Perhaps it is the very lack of
moral severity, of any high and heroic ingredient in the character
of the Faun, that makes it so delightful an object to the human eye
and to the frailty of the human heart. The being here represented
is endowed with no principle of virtue, and would be incapable of
comprehending such; but he would be true and honest by dint of his
simplicity. We should expect from him no sacrifice or effort for an
abstract cause; there is not an atom of martyr’s stuff in all that
softened marble; but he has a capacity for strong and warm
attachment, and might act devotedly through its impulse, and even
die for it at need. It is possible, too, that the Faun might be
educated through the medium of his emotions, so that the coarser
animal portion of his nature might eventually be thrown into the
background, though never utterly expelled.
The animal nature, indeed, is a
most essential part of the Faun’s composition; for the
characteristics of the brute creation meet and combine with those
of humanity in this strange yet true and natural conception of
antique poetry and art. Praxiteles has subtly diffused throughout
his work that mute mystery, which so hopelessly perplexes us
whenever we attempt to gain an intellectual or sympathetic
knowledge of the lower orders of creation. The riddle is indicated,
however, only by two definite signs: these are the two ears of the
Faun, which are leaf shaped, terminating in little peaks, like
those of some species of animals. Though not so seen in the marble,
they are probably to be considered as clothed in fine, downy fur.

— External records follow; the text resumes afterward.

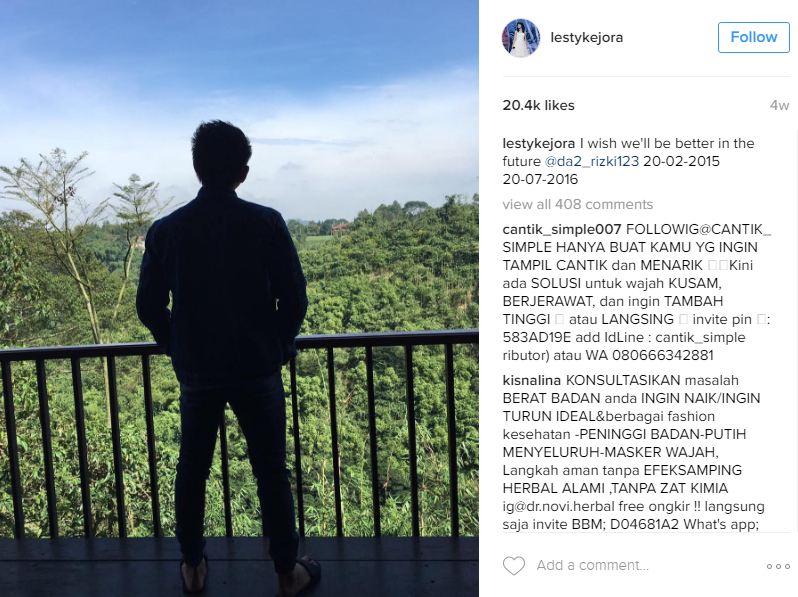Follow the lestykejora account
This screenshot has width=798, height=597.
pyautogui.click(x=754, y=37)
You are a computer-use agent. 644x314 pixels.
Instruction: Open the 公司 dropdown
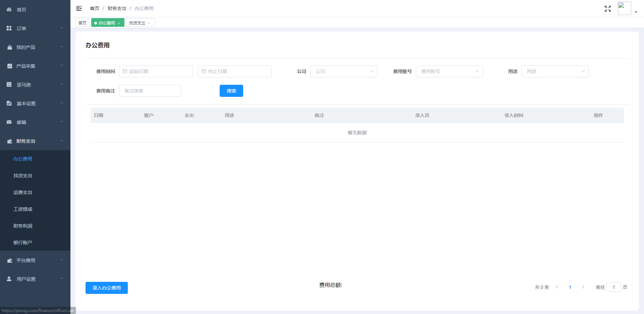343,71
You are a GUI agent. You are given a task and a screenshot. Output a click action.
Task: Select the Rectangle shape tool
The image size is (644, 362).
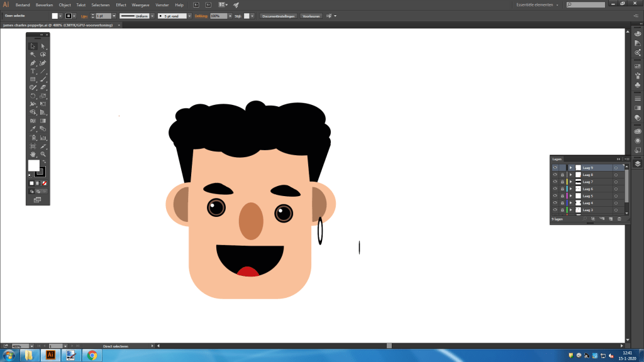[x=33, y=79]
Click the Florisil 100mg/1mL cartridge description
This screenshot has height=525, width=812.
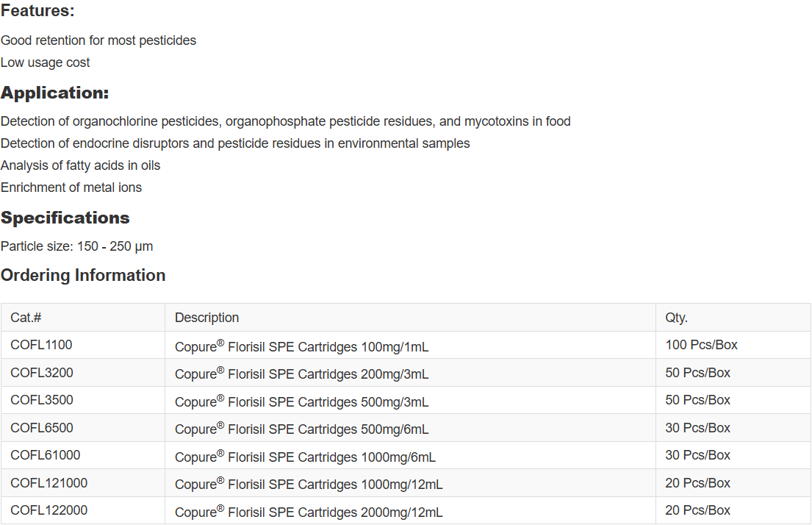(x=301, y=346)
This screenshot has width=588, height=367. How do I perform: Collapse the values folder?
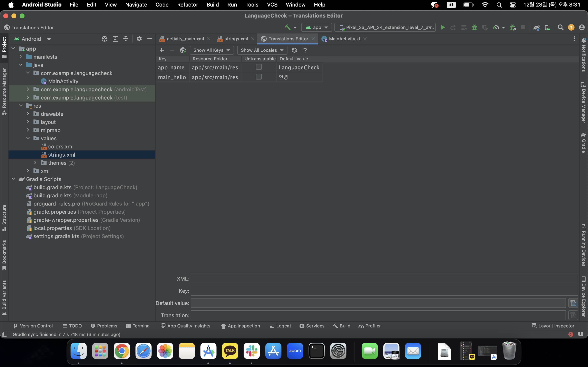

In the coarser representations of this class of mythological
creatures, there is another token of brute kindred,—a certain
caudal appendage; which, if the Faun of Praxiteles must be supposed
to possess it at all, is hidden by the lion’s skin that forms his
garment. The pointed and furry ears, therefore, are the sole
indications of his wild, forest nature.
Only a sculptor of the finest
imagination, the most delicate taste, the sweetest feeling, and the
rarest artistic skill—in a word, a sculptor and a poet too—could
have first dreamed of a Faun in this guise, and then have succeeded
in imprisoning the sportive and frisky
thing in marble. Neither man nor
animal, and yet no monster, but a being in whom both races meet on
friendly ground. The idea grows coarse as we handle it, and hardens
in our grasp. But, if the spectator broods long over the statue, he
will be conscious of its spell; all the pleasantness of sylvan
life, all the genial and happy characteristics of creatures that
dwell in woods and fields, will seem to be mingled and kneaded into
one substance, along with the kindred qualities in the human soul.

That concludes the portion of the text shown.